Following President Trump’s directive to identify and weed out regulations that do nothing more than burden the system, the Department of Education announced 72 such useless documents have been rescinded and purged. Outdated forms and guidelines dating back to the 1980s were stripped earlier this month according to the Offices of Special Education and Rehabilitative Services, who announced the October 2nd move in Friday’s newsletter.
When President Trump took office, as part of his plan to drain the swamp, he called for all government administrators in every department to look for ways we can “lower regulatory burdens on the American people.” Betsy DeVos and the Department of Education took up the challenge and found six dozen ready to be slashed.
All the materials are related to a pair of federal laws, the Rehabilitation Act, and the Individuals with Disabilities Education Act. The laws themselves are still in force but the DOE found several supporting documents that fall into the general categories of “outdated, unnecessary, or ineffective.”
63 of the documents originated from the Office of Special Education Programs and the rest from the Rehabilitation Services Administration. Before cutting anything, the department sought outside comments and held a hearing. Numerous disability rights groups and education advocates were involved in the hearing process.
The biggest impact comes from revoking specific restrictions on how individual schools can spend their special education allotments. By pulling nit-picking restrictions imposed during the Obama era, schools are now free to spend their special-ed dollars as they see fit.

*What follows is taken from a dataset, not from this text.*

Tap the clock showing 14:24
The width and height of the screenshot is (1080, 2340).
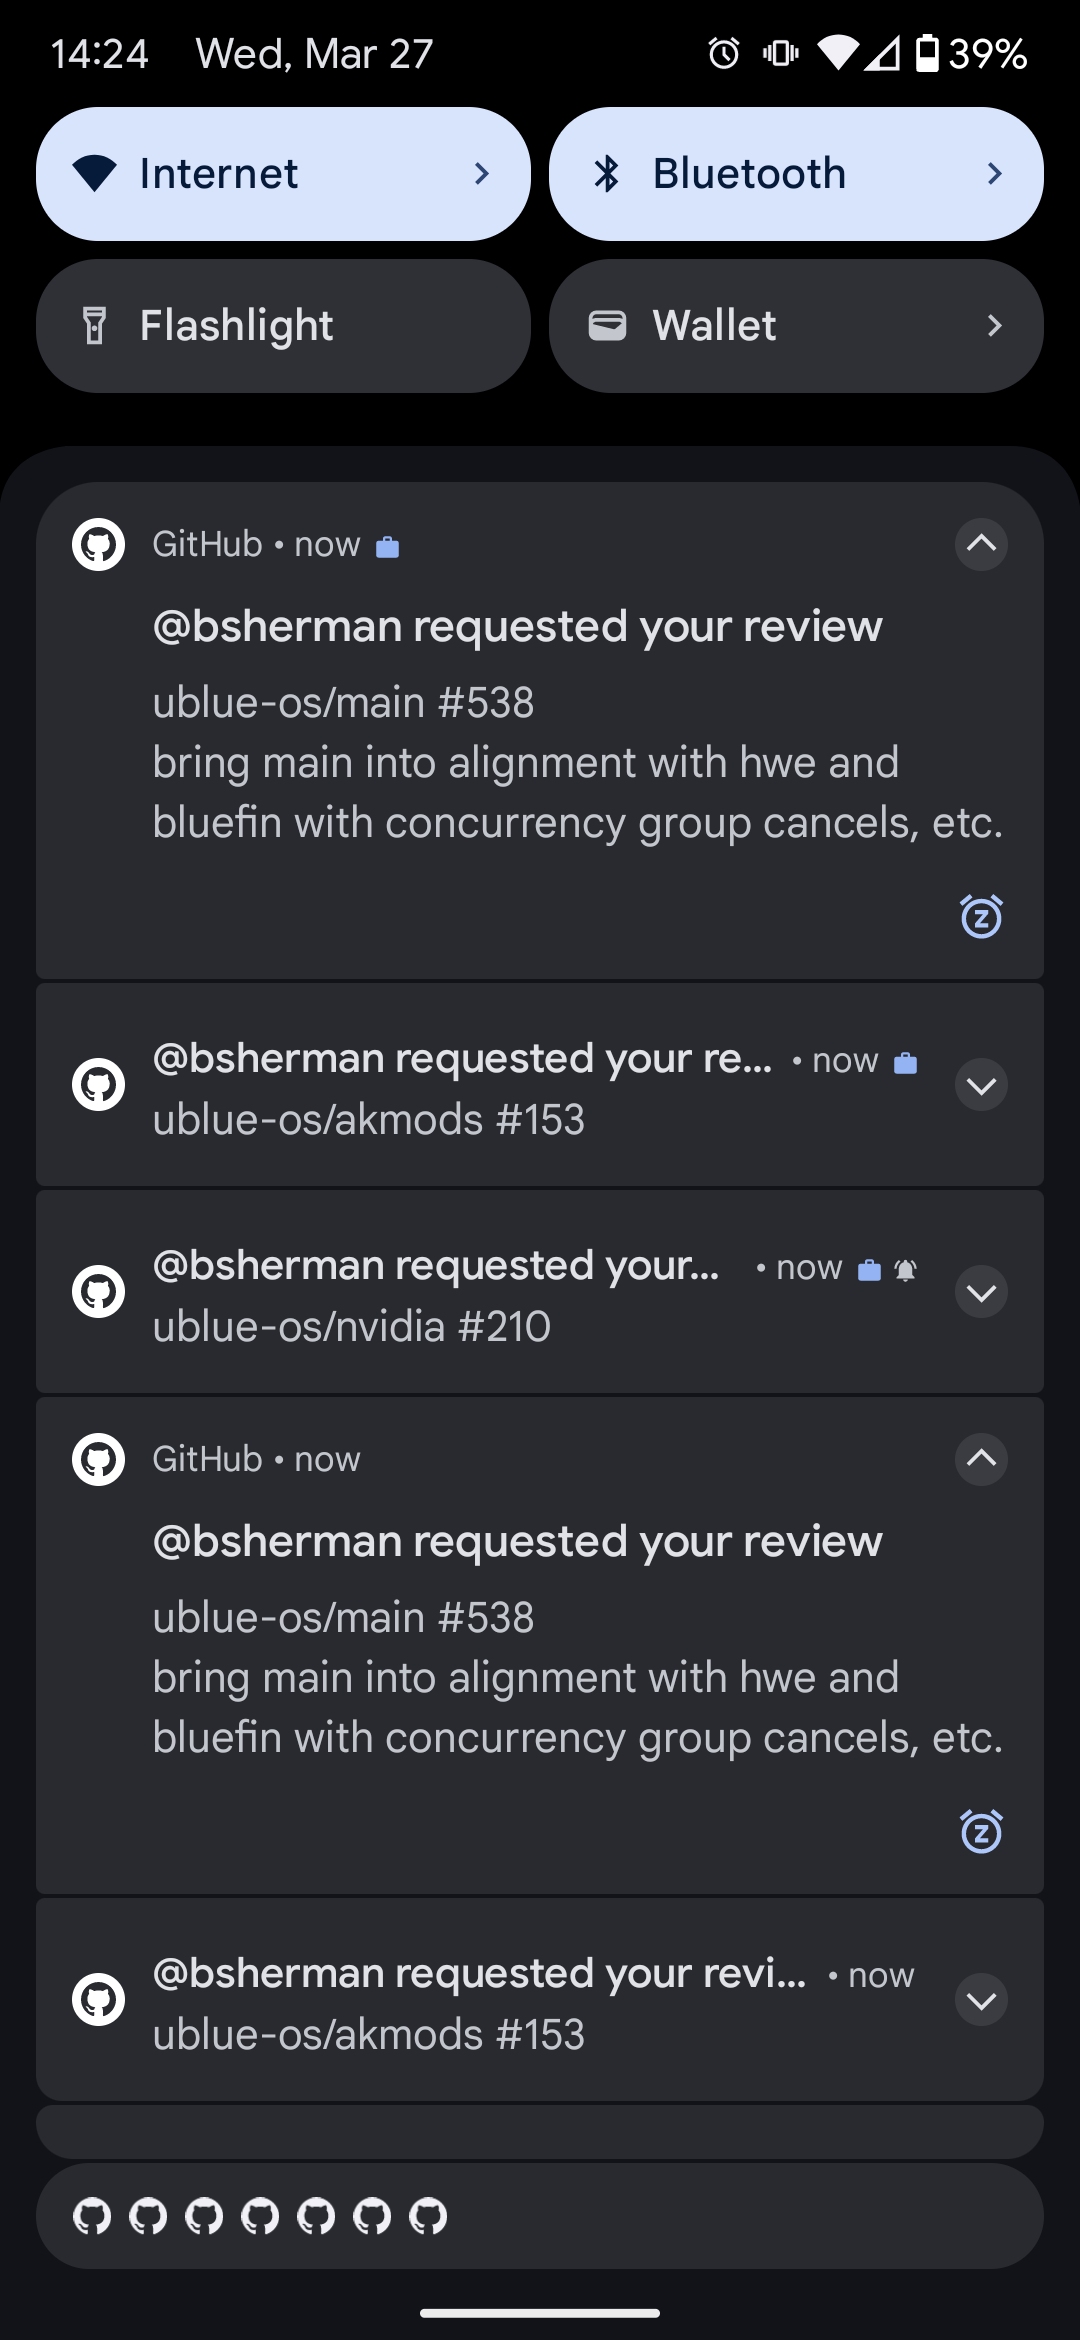click(100, 52)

Washington liberals are tripping over themselves trying to find something bad to say about the move. If Trump ordered it and Betsy DeVos did it, then it has to be bad. So far, they come up empty-handed, confirming a DOE statement that “students with disabilities and their advocates will see no impact on services provided.”

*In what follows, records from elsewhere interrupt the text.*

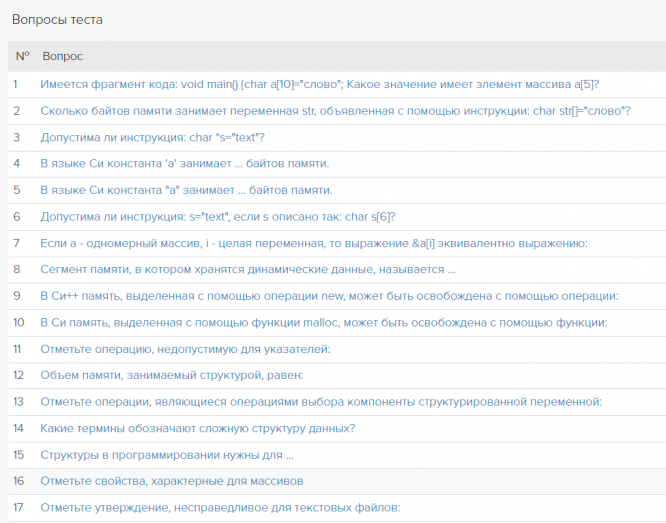Viewport: 666px width, 523px height.
Task: Open question 9 about the new operation in C++
Action: [329, 296]
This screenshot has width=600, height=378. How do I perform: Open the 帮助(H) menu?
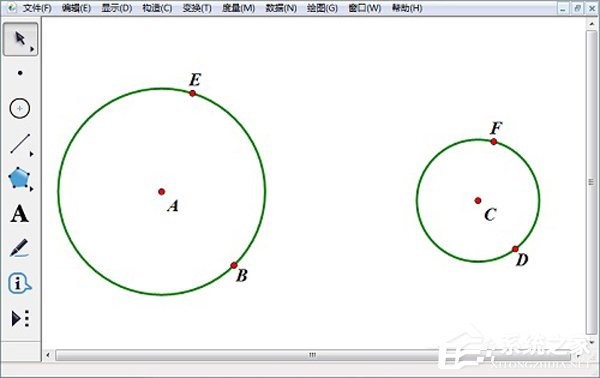coord(407,8)
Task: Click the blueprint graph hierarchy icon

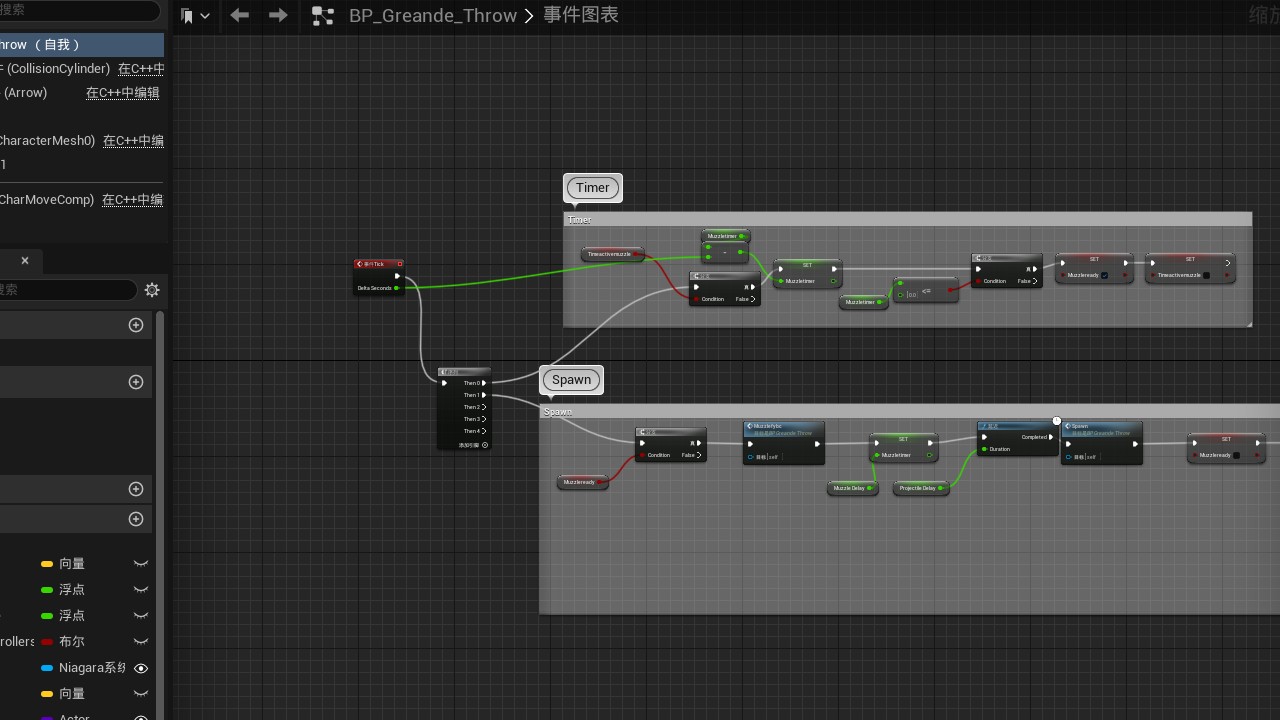Action: [x=322, y=16]
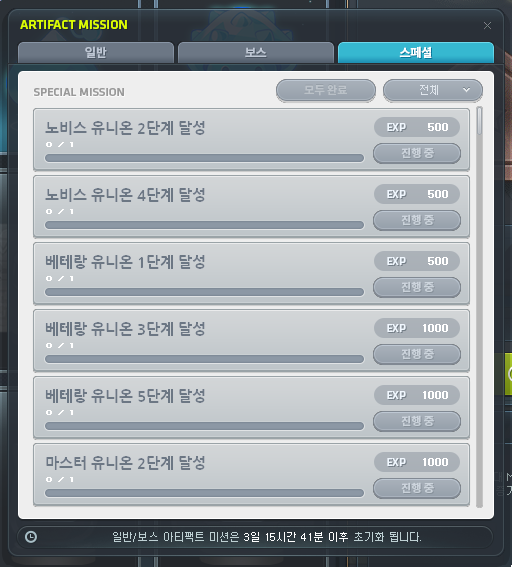Select the 베테랑 유니온 1단계 달성 mission title
Viewport: 512px width, 567px height.
pos(125,262)
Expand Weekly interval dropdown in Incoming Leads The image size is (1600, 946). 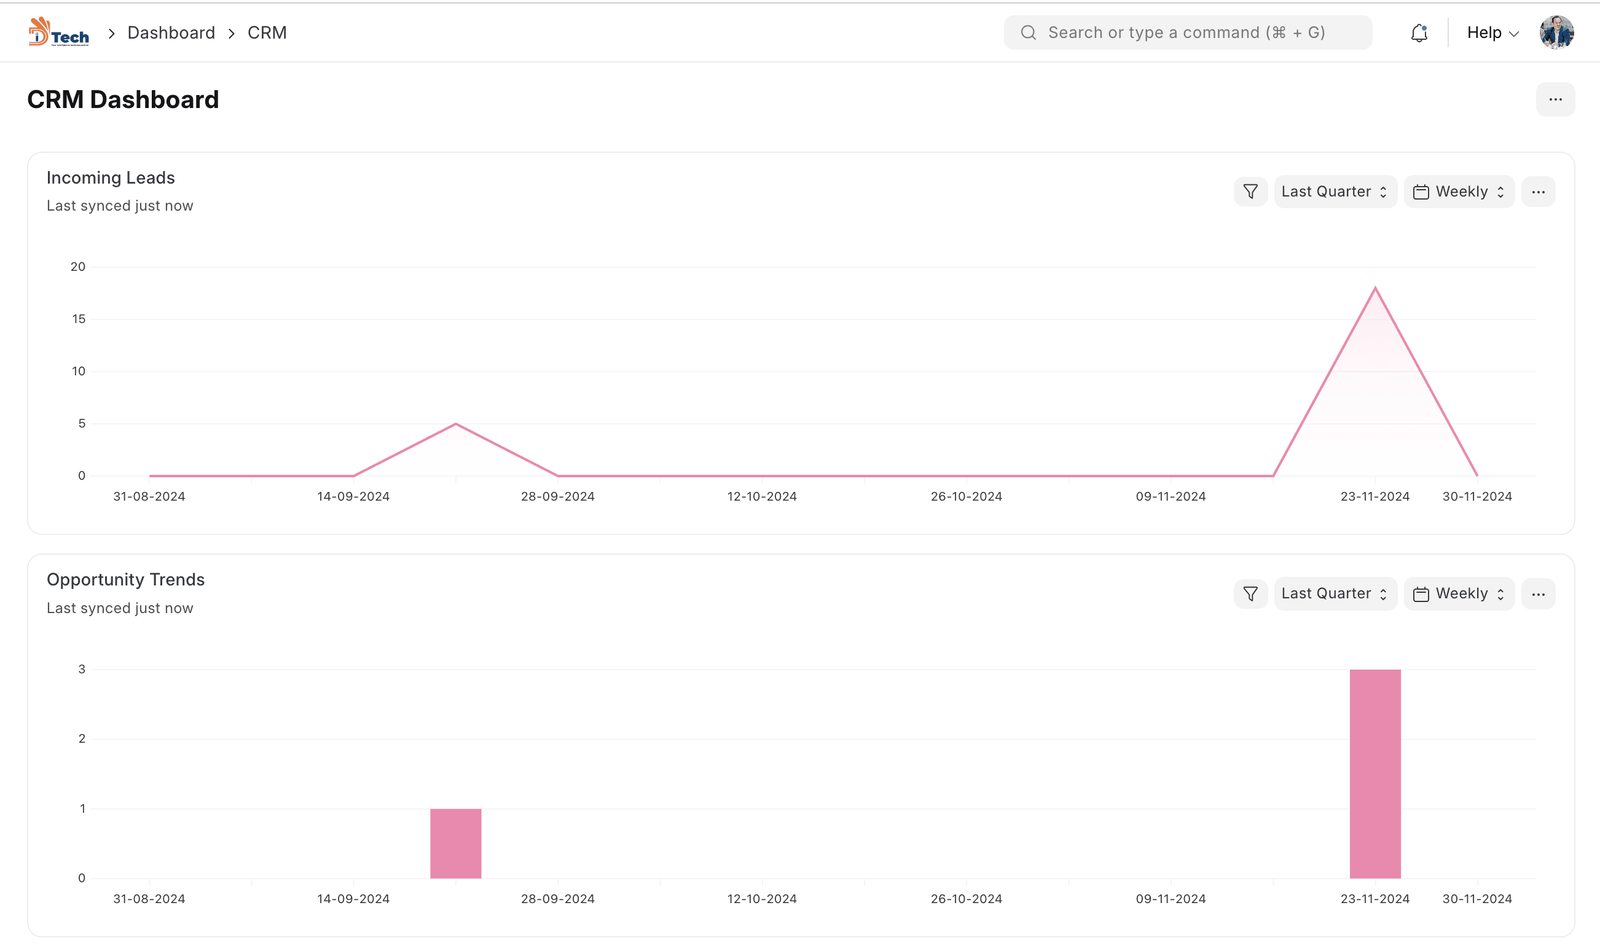(x=1459, y=192)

Lindsay Jones, chief of policy and advocacy officer at the National Center for Learning disabilities is still going over everything with a fine tooth comb for something to complain about. So far, the best she can come up with is, “all of these are meant to be very useful in helping schools and parents understand and fill in with concrete examples the way the law is meant to work when it’s being implemented in various situations.”
Rep. Robert C. “Bobby” Scott, (D-Va.) jumped on the bandwagon and whined about the “latest in a series of disturbing actions taken by the Trump Administration to undermine civil rights for vulnerable Americans.” The trim “undermines” their rights, he insists, by removing clarifications. “Much of the guidance around the Individuals with Disabilities Education Act focused on critical clarifications of the regulations required to meet the needs of students with disabilities and provide them a free, appropriate public education in the least restrictive environment,” Scott objects.

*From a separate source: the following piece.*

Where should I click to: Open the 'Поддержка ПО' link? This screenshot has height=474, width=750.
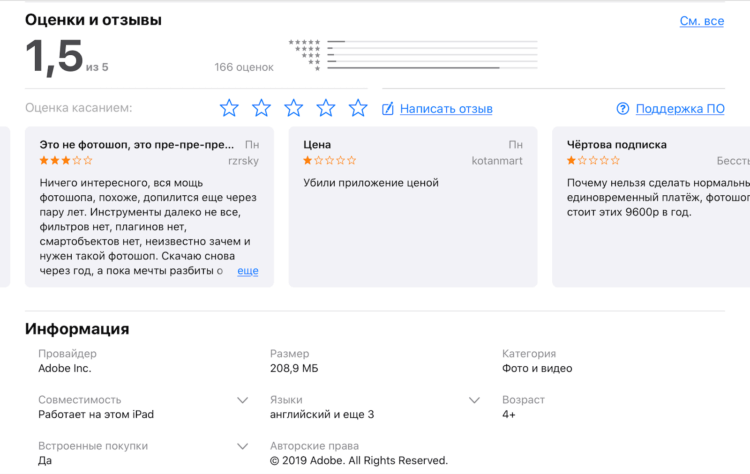tap(680, 109)
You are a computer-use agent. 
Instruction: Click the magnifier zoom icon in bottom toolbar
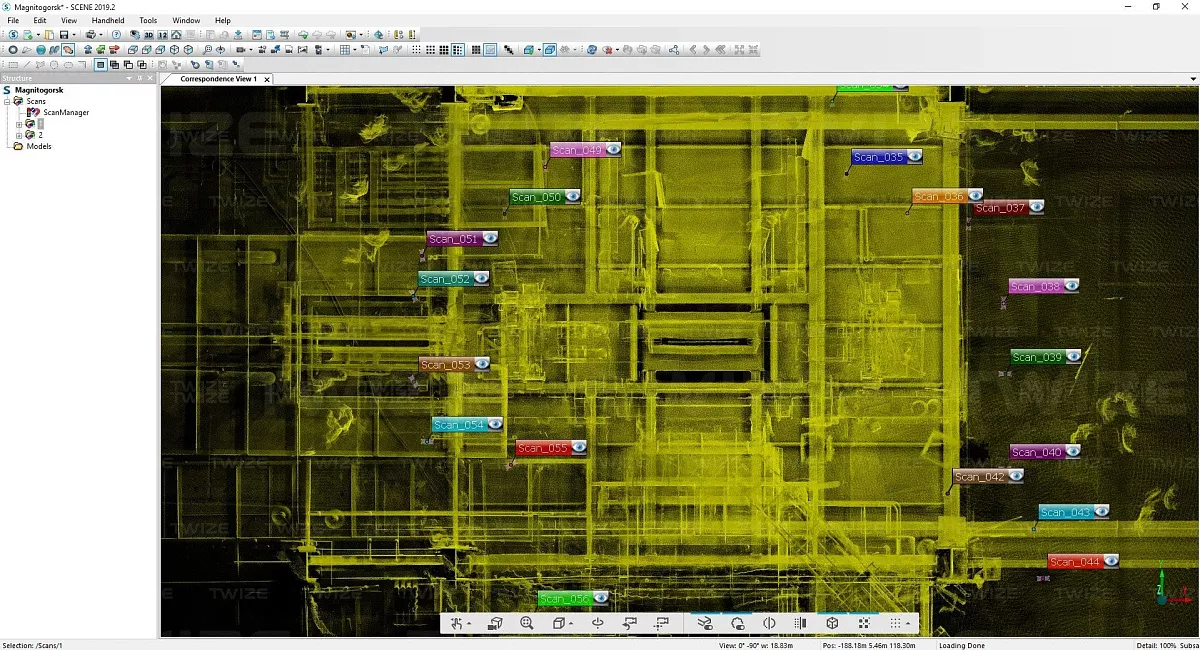527,623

Even Scott knows he is on shaky ground with his spurious accusations because none of the guidelines ever had any legal effect. “Notwithstanding the actions taken by the Department today, the regulations still remained enforced, however, they lack the clarification the guidance provided,” he admits.
The specific document he is referring to is “Questions and Answers on Serving Children with Disabilities Placed by Their Parents at Private Schools.” He says its main benefit was to translate “the legal jargon into plain English for parents advocating for their children.” The department of education specifically says the reason for shelving the 2006 guide is because there is a new one that was put out in 2011.
Liberals are still fuming over the order issued by DOE Secretary DeVos in February which removed directives burdening schools with providing transgender bathrooms. That decision was made after assessing correctly that the federal government has no business in what is essentially a state’s rights issue. Last month, DeVos again angered the snowflakes by throwing out more Obama inspired restrictions on sexual assault investigations that totally disregarded the Defendant’s civil rights.
Ms. Jones concedes that updating documents this way is nothing new or unusual and that new administrations commonly do the same thing. “If the documents that are on this list are all covered in newer documents that were released, which sometimes does happen, that would be fine. Our goal is to make sure that parents and schools and educators understand how these laws work and the department plays a critical role in that.”